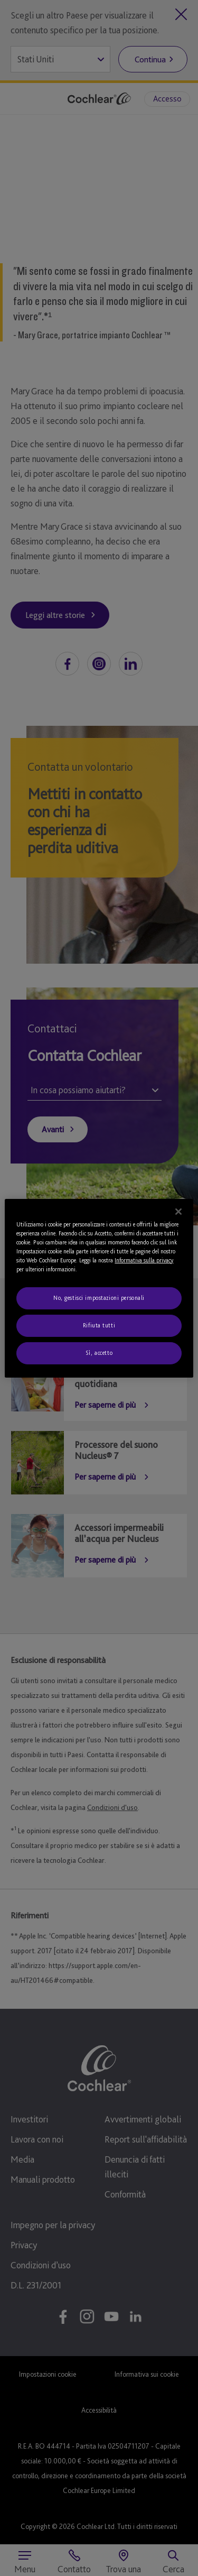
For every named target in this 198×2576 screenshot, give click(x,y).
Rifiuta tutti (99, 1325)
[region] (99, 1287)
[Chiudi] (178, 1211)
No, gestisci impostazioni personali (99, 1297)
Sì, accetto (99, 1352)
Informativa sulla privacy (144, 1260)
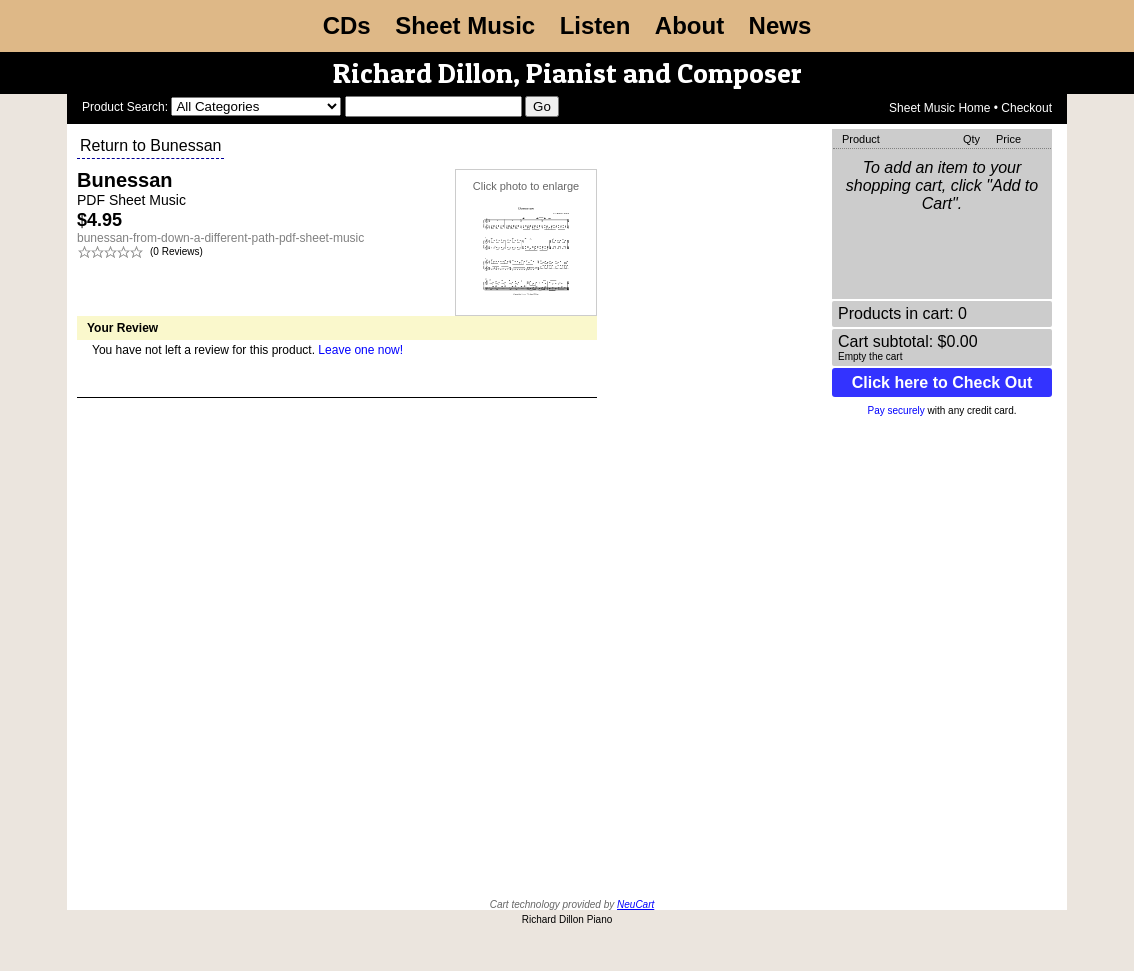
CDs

* * * *

* INSTRUCTIONS TO FOLLOW
Render the data above as a JSON list of strings, one string per line, without blank lines. Leave the pictures out.

* THE SOLUTION
[
  "For every named target in this 198×2576 screenshot, give click(x,y).",
  "Rifiuta tutti (99, 1325)",
  "[region] (99, 1287)",
  "[Chiudi] (178, 1211)",
  "No, gestisci impostazioni personali (99, 1297)",
  "Sì, accetto (99, 1352)",
  "Informativa sulla privacy (144, 1260)",
  "CDs"
]